Sorry for the late response. Please see below for replies.

From: Jeff Allen <[EMAIL PROTECTED]> To: ByteCool Software <[EMAIL PROTECTED]> CC: [EMAIL PROTECTED] Subject: Re: [Mt-list] All you need to know about controlled language authoring and translation Date: Wed, 9 Jun 2004 22:59:38 +0200
Quoting ByteCool Software <[EMAIL PROTECTED]>:
> Dear All,
> BabelCode Project has compiled a pdf describing its latest research in
> controlled language authoring and translation. Read it at
> http://www.babelcode.org/babelcode.pdf
> Best Regards,
> Yao
> http://www.babelcode.org
Yao,
You mention that the document babelcode.pdf v1.0 (dated June 4, 2004) contains all that is necessary to know about Controlled Language and Machine Translation. I'm not sure that this is accurate. See my comments below based on extracts from the document.

I think I didn't miss any big issue in outlining the architecture of the BabelCode solution, so this PDF can at least serve as an introductory reading for both laymen and experts in this field. The advertisement "everything you need to know about controlled translation and BabelCode" is for the purpose of attracting the widest extent of reader interest...

Your document states:
====
Chapter 4 The Design of a Formalized Natural Language discusses BabelCode's
unique ideas and design of formalized natural languages
====
I would not say that the BabelCode approach is unique. It is a thematic/semantic role approach. The functioning of some Controlled language systems, already described years ago in internal team presentations, does not differ much from your recent one.

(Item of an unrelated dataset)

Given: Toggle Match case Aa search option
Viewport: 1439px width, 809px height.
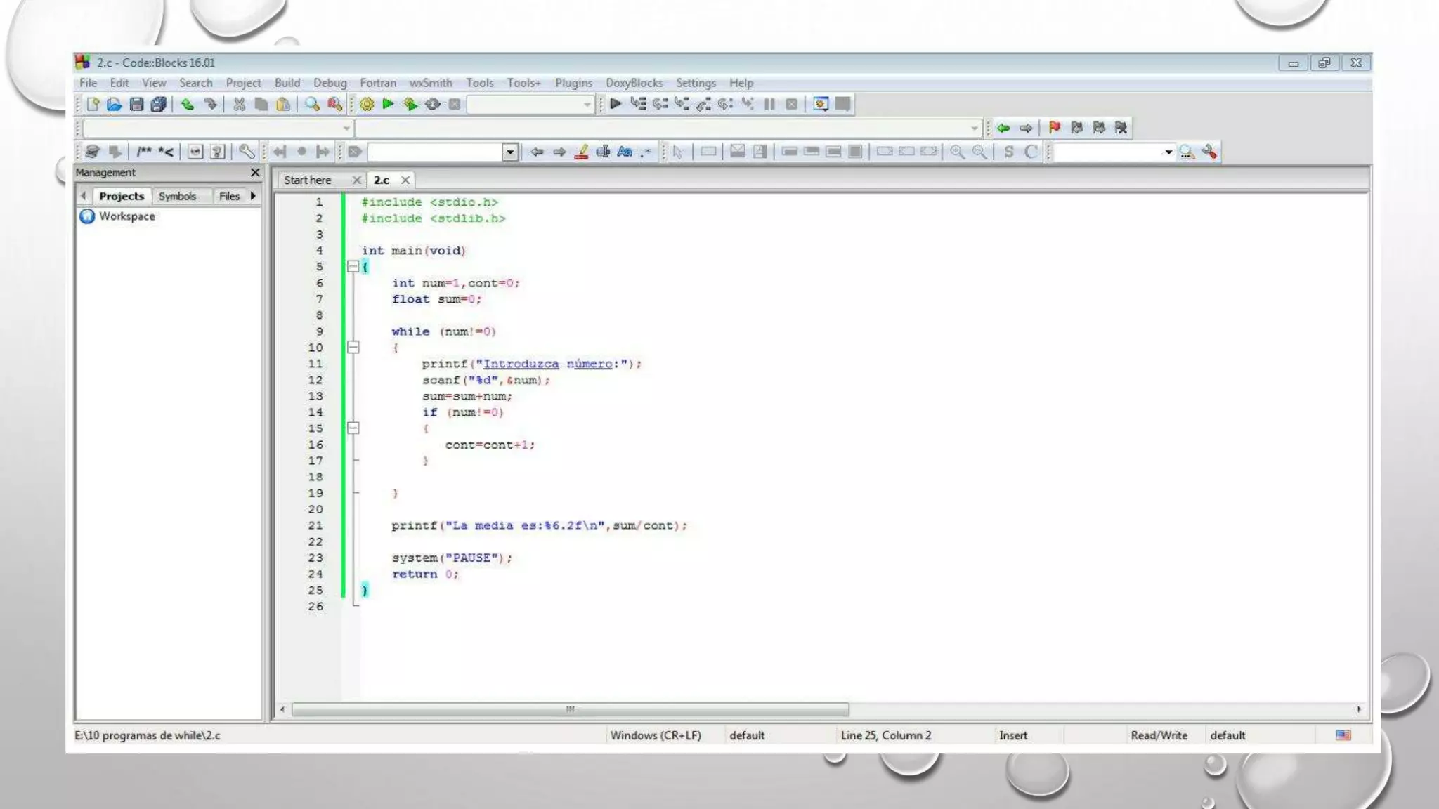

I agree. I knew that was the thematic/semantic role approach used in interlingua representation practices. I just thought the C++ -like "<object>.<method>(arguments)" syntax paradigm looked novel in controlled languages. Maybe it can't count as a "theoretical innovation". I will remove this claim in the next version of the PDF.

Your document states: ==== 4. The Design of a Formalized Natural Language 4.1. Overview Unlike other controlled translation solutions that use a loosely controlled source natural language specification, BabelCode uses a syntactically formalized natural language design which is more like a programming language such as C/C++. This eliminates all the syntactic ambiguities in the very beginning, and allows the human author and the computer to focus on semantic expression and disambiguation. ====

I do not know where you derive the idea that "all" other controlled translation solutions use loosely controlled source natural language specifications. There are different types of controlled languages. Some are monolingual and human- reader focused. Some are multilingual and machine-readable focused. Some like General Motors Global English consist of 12 rules. Yet the General Motors CASL controlled language, has more specific goals and consists of 62 rules. I taught Caterpillar CTE to technical authors and translators in the mid-90s, and I would say that based on the dozens of specific linguistic rules to master, that it was far from being loosely specified.

I will remove that unnecessary comparison from the PDF. Instead I will write: "Instead of using a loosely controlled natural language specification, BabelCode uses ...".

Sharon O'Brien and Ursula Reuther both individually presented papers at
EAMT/CLAW2003 on the comparison of different CL types and rules.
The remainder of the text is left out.